Eur J Pharmacol. 2022 Jul 15;927:175048. doi: 10.1016/j.ejphar.2022.175048. Epub 2022 May 26.
This study aims to investigate whether stabilization of glucagon-like peptide-1 (GLP-1) level reduces angiotensin II (Ang II)-induced cardiac fibrosis and -elevated blood pressure accompanying with inhibition of NADPH oxidase (NOX) expression and preservation of mitochondrial integrity. The study was performed in Sprague-Dawley rat model of Ang II infusion (500 ng/kg/min) using osmotic minipumps for 4 weeks. GLP-1 receptor agonist liraglutide (0.3 mg/kg, injected subcutaneously twice daily) and dipeptidyl peptides-4 inhibitor, linagliptin (8 mg/kg, administered via oral gavage) were selected to preserve GLP-1 level. Blood pressure was measured noninvasively. Heart and aorta were saved for histological analysis. Relative to the animals with Ang II infusion, in the heart, liraglutide and linagliptin comparatively reduced the protein levels of NOX4 and TGFβ1 and expression of monocyte chemoattractant protein 1, and attenuated the proliferation of myofibroblasts (15 ± 4 and 13 ± 3 vs. 42 ± 22/HPF in Ang II group). The number of distorted mitochondria in both groups was significantly reduced (8 ± 4 and 10 ± 6 vs. 27 ± 13/HPF in Ang II group), in company with a significant reduction in cardiac fibrosis. In the aorta, treatment with liraglutide and linagliptin significantly downregulated the expression of NOX4 and intercellular adhesion molecule 1, and enhanced endothelial NOS expression. Aortic wall thickness was reduced comparatively (267 ± 22 and 286 ± 25 vs. 339 ± 40 μm in Ang II group). The area of fibrotic aorta was also reduced (13 ± 6 and 14 ± 5 vs. 38 ± 24 mm in Ang II group), respectively, in coincidence with a significant reduction in mean blood pressure. Taken together, these results suggest that the conservation of GLP-1 level with exogenous supply of liraglutide or the prevention of endogenous degradation of GLP-1 with linagliptin protects against Ang II-induced injury in the heart and aorta, potentially associated with inhibition of NOX4 expression and preservation of mitochondrial integrity.

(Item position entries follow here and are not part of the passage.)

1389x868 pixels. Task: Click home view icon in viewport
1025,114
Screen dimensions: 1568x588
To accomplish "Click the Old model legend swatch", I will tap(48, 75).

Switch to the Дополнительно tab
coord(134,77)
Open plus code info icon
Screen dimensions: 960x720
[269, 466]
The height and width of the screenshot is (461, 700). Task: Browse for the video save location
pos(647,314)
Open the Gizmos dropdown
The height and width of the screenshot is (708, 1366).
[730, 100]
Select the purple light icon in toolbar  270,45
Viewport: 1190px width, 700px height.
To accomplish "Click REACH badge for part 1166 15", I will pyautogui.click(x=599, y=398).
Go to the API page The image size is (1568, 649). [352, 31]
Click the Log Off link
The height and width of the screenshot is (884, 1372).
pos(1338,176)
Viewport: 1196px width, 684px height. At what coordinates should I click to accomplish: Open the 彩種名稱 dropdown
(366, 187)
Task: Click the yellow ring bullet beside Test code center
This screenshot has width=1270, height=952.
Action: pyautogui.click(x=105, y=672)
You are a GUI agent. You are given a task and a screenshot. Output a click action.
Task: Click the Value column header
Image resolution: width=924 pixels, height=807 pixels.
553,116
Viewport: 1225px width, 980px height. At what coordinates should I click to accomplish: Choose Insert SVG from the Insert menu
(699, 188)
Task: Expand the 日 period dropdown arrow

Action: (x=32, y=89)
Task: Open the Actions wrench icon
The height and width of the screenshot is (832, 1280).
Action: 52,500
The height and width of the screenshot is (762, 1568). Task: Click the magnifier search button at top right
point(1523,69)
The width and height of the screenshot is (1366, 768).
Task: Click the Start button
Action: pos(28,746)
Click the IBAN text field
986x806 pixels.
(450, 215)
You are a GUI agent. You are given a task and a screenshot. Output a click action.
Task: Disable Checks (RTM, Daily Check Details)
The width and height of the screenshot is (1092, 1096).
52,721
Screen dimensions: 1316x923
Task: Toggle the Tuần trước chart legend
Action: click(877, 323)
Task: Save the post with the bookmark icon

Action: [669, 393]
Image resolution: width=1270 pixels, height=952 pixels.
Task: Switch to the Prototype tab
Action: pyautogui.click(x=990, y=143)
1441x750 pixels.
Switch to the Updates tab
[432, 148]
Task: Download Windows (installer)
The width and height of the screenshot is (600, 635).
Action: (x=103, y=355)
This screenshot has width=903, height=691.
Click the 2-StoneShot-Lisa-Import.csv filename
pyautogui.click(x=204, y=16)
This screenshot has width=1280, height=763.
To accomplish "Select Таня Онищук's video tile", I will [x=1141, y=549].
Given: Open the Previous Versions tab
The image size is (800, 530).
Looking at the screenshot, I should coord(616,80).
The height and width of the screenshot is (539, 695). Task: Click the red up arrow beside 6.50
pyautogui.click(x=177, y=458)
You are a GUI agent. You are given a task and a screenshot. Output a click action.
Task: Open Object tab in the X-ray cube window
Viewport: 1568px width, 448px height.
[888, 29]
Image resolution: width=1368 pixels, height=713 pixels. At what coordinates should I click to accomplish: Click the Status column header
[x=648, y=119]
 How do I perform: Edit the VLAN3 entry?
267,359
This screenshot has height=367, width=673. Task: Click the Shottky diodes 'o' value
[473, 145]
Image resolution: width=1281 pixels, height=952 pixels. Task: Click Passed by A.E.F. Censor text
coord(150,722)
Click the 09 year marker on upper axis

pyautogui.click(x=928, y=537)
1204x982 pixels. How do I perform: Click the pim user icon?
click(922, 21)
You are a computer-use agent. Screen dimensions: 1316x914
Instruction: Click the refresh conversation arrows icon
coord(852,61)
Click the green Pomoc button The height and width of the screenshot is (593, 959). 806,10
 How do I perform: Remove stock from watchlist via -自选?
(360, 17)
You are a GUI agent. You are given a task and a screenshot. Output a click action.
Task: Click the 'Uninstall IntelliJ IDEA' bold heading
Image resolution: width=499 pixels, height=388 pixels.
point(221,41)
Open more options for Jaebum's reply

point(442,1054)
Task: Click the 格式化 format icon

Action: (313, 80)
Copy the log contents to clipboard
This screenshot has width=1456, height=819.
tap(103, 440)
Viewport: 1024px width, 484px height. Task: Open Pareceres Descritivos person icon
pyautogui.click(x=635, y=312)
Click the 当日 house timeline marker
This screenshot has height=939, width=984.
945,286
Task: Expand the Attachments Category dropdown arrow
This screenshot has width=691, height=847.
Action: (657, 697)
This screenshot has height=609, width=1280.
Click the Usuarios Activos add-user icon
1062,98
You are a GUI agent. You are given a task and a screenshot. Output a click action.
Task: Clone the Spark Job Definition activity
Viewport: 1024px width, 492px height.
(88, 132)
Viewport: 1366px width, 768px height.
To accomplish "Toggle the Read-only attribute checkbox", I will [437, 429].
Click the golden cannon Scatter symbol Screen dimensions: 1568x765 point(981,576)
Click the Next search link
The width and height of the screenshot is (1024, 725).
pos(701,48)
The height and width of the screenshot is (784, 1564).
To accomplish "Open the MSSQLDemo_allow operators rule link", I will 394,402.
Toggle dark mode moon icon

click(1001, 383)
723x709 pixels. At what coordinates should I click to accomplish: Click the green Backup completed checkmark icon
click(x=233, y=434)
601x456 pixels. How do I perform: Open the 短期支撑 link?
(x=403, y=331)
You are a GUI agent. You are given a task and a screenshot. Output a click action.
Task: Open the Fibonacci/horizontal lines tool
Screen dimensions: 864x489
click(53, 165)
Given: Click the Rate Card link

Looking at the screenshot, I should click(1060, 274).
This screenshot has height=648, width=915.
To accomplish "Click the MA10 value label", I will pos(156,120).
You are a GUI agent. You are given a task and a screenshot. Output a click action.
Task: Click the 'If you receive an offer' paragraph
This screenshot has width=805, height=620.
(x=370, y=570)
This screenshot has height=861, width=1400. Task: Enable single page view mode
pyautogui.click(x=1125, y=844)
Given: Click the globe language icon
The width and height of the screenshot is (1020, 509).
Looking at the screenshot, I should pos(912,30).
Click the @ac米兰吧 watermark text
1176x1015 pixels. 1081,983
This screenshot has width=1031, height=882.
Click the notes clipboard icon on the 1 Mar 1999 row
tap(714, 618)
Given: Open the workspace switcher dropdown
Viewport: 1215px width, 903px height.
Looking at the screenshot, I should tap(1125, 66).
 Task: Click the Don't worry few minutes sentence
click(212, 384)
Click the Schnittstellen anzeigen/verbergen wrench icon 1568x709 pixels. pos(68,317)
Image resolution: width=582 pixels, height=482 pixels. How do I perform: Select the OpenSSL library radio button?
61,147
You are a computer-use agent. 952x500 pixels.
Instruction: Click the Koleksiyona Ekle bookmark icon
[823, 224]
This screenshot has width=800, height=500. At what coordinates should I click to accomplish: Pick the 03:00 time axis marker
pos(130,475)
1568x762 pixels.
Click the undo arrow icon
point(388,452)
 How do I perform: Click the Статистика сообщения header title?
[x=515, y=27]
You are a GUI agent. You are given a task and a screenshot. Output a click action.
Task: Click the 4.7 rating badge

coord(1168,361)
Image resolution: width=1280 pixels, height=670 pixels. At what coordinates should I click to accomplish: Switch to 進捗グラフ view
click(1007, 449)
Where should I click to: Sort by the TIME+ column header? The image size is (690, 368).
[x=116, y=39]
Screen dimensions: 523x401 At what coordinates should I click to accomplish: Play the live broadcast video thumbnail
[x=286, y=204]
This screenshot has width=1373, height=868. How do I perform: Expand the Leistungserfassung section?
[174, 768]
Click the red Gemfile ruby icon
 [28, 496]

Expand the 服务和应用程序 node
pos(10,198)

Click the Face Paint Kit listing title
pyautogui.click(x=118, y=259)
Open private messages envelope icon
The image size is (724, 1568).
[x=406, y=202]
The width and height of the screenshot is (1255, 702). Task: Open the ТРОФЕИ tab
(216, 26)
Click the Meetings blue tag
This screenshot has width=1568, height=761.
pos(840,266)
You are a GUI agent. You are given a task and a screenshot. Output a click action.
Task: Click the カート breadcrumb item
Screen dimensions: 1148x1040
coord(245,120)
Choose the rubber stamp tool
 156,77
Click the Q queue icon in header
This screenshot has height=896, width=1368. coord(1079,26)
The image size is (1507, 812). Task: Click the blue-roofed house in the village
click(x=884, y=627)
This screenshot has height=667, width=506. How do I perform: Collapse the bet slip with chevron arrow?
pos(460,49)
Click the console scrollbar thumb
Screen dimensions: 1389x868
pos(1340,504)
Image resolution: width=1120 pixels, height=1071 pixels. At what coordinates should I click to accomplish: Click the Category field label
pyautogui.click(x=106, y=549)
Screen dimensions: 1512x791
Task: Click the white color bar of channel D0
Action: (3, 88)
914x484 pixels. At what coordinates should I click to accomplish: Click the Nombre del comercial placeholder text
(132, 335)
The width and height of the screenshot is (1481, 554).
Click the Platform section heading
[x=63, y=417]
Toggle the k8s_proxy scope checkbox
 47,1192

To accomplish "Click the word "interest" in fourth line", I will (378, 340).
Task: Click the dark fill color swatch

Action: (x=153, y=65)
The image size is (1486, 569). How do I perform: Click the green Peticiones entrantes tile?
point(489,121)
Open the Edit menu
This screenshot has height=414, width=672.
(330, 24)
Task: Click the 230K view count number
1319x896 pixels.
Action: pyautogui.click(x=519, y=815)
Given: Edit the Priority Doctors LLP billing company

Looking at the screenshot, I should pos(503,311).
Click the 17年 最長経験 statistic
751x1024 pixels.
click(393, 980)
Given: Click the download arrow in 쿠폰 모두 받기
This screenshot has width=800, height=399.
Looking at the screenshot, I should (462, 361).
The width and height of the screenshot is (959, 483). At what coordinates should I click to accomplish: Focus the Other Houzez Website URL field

本研究旨在探讨胰高血糖素样肽-1(GLP-1)水平的稳定是否通过抑制 NADPH 氧化酶(NOX)表达和维持线粒体完整性来减少血管紧张素 II(Ang II)诱导的心肌纤维化和血压升高。该研究使用渗透微型泵在 Ang II 输注(500ng/kg/min)的 Sprague-Dawley 大鼠模型中进行了 4 周。选择 GLP-1 受体激动剂利拉鲁肽(0.3mg/kg,皮下注射,每日两次)和二肽基肽酶-4 抑制剂利格列汀(8mg/kg,口服灌胃)来维持 GLP-1 水平。非侵入性测量血压。保存心脏和主动脉进行组织学分析。与 Ang II 输注组相比,利拉鲁肽和利格列汀在心脏中降低了 NOX4 和 TGFβ1 的蛋白水平和单核细胞趋化蛋白 1 的表达,并减弱了肌成纤维细胞的增殖(15±4 和 13±3 与 Ang II 组的 42±22/HPF)。两组中扭曲的线粒体数量明显减少(8±4 和 10±6 与 Ang II 组的 27±13/HPF),同时心脏纤维化明显减少。在主动脉中,利拉鲁肽和利格列汀的治疗显著下调了 NOX4 和细胞间黏附分子 1 的表达,并增强了内皮型一氧化氮合酶的表达。主动脉壁厚度明显变薄(267±22 和 286±25 与 Ang II 组的 339±40μm)。纤维化主动脉的面积也分别减少(13±6 和 14±5 与 Ang II 组的 38±24mm),同时平均血压显著降低。综上所述,这些结果表明,外源性给予利拉鲁肽或用利格列汀防止 GLP-1 的内源性降解来维持 GLP-1 水平可防止 Ang II 诱导的心脏和主动脉损伤,可能与抑制 NOX4 表达和维持线粒体完整性有关。